The standard is clear that every lease needs to be reviewed and it is fairly clear that rent should be apportioned between land and buildings for all leases before assessing the classification.
This time-consuming apportionment is only relevant for those that are finally classified as finance leases, and requires a complicated analysis of every lease using property market conditions and construction cost data, from the start date of the lease.
One can only imagine the time and cost involved for a multiple retailer with thousand of leases.
Once apportioned, the rent can be put to the various tests, most of which will indicate an operating lease, leaving two key tests likely to have an impact. Firstly, if the lease term is for ‘the major part of the economic life of the asset’ it will be a finance lease. Since owned buildings are conventionally depreciated over 50 years, this can be assumed as the economic life.
But there are auditors who take the view that economic life ends when capital expenditure, such as a plant replacement, is required. This might be 15-20 years for a new building, leading the auditor to automatically consider a 15 or even a 10-year lease to be a finance lease.
Secondly, it will be a finance lease if ‘at the inception of the lease, the present value of the minimum lease payments amounts to at least substantially all of the fair value of the leased asset’.
There are a number of variables. For cases where the preferred discount rate is specified as the rate implicit in the lease, a company needs to estimate, as at the start of the lease, the residual value of the building at the end.
Assessing a future residual value is at best subjective and differing outcomes could easily produce a spread of discount rates from, for example, 6-8%, with the resulting huge impact on the net present value test and result.
What does ‘substantially all’ mean? Jones Lang LaSalle has been involved in discussions with auditors who have put forward figures ranging from 75-90%. Most standard property leases would be caught by a 75% threshold.
What is ‘fair value’? The most commonly adopted basis is the open market value of the property with the benefit of the lease (the investment value), based on the hypothesis that there must be a lease in place.
There are some auditors, though, who maintain that it should be the vacant possession value (without a lease in place), which could be 30-40% less than the investment value.
On this basis, most standard property leases of over 10 years would be classified as finance leases.
We believe there are three main areas of concern.
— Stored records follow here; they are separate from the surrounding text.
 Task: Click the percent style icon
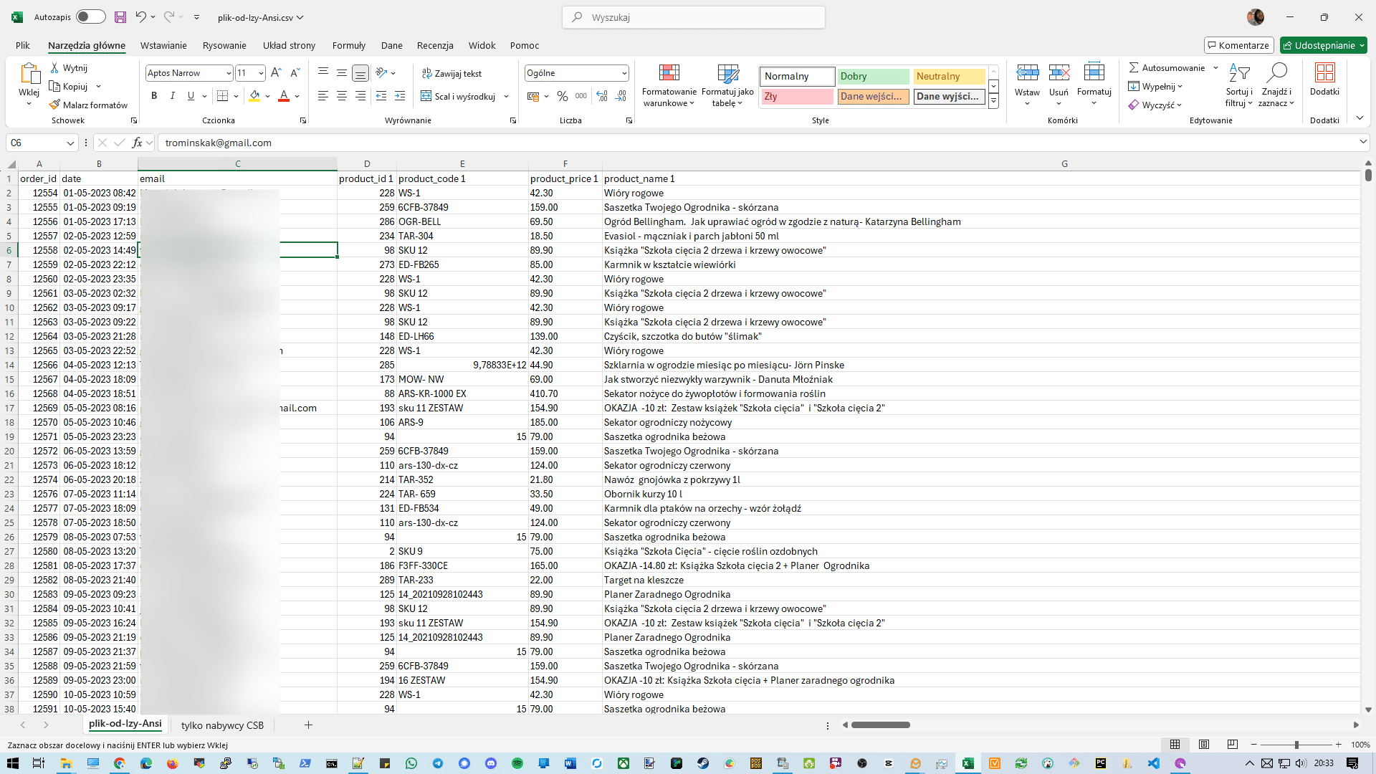(x=563, y=96)
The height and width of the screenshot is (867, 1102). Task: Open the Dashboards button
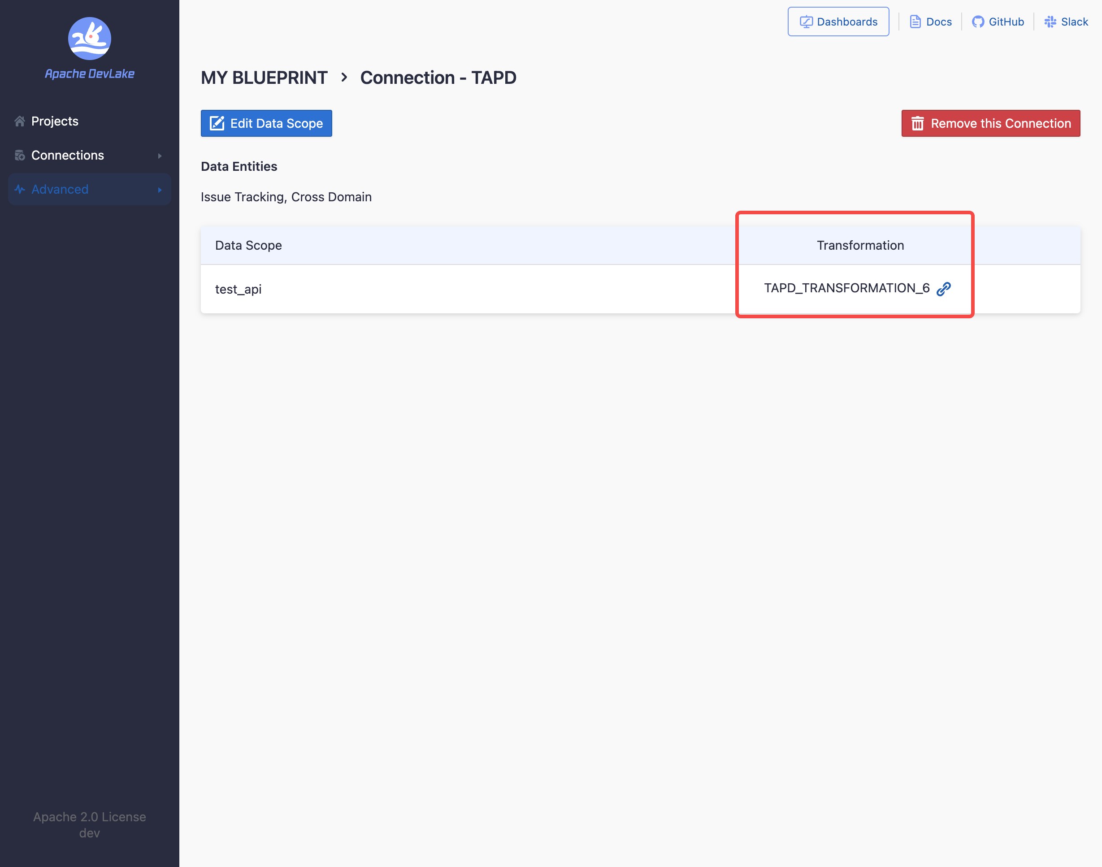(838, 22)
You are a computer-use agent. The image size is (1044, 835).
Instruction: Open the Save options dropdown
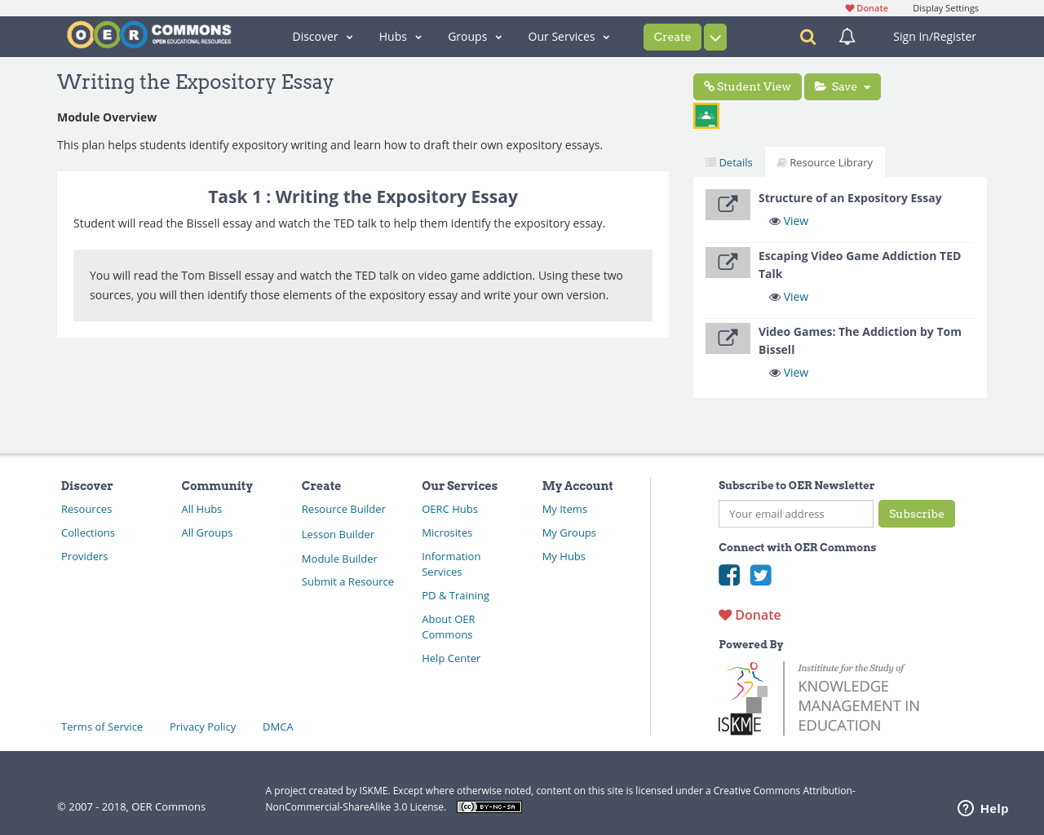click(867, 86)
Firstly, the inconsistent approach will lead to widely different interpretations of IAS17, which will make inter-company comparisons more difficult.
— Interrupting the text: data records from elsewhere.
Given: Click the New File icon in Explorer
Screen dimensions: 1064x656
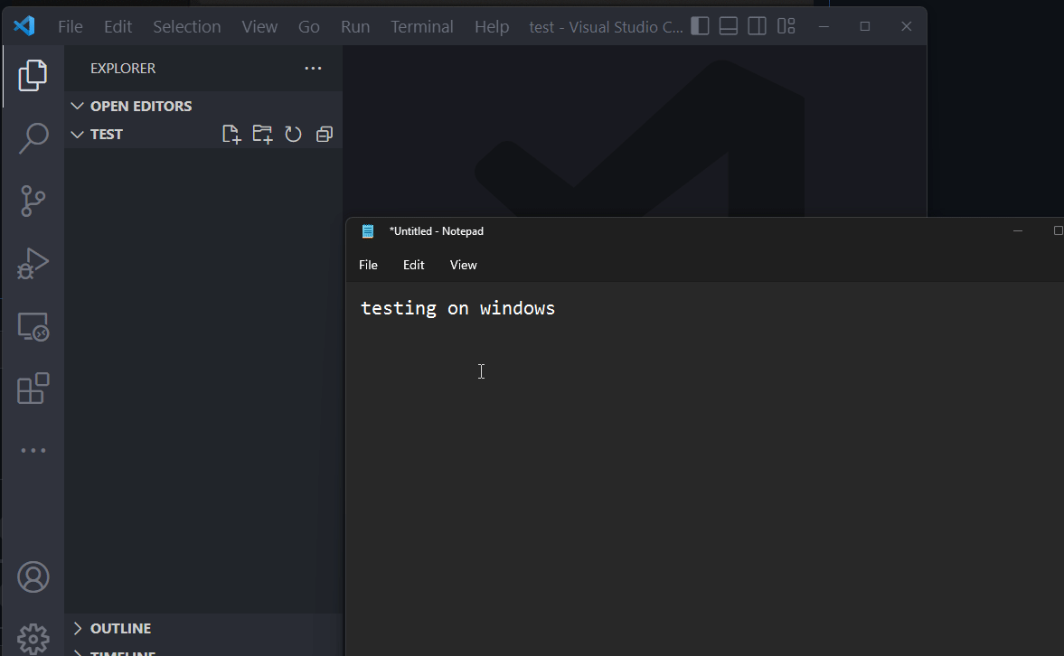Looking at the screenshot, I should 231,134.
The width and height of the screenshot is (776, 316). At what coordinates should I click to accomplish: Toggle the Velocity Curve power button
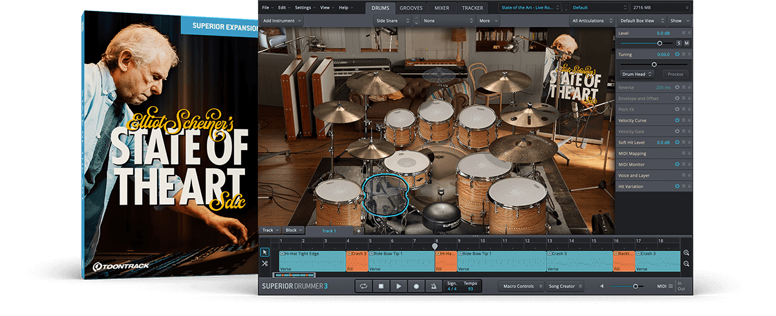click(677, 120)
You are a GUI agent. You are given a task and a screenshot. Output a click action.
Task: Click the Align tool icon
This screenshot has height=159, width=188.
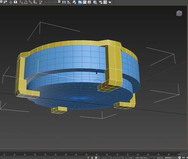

Second, if leases are ‘incorrectly’ classified as finance leases, there could be a significant impact on both balance sheet ratios and on near-term reported profit. And lastly, there is a potentially huge commitment of time and cost to analyse large numbers of leases, which ultimately will not make any difference to the accounts.
We would like to see clearer guidance from the IASB on interpretation and methodology and would welcome a more consistent approach from the audit firms.
IAS17 may be seen by some as a side show to the main events in IFRS, but it would be wise for many companies to pay it due attention and respect.
Bill Monk is head of corporate solutions at Jones Lang LaSalle in the UK.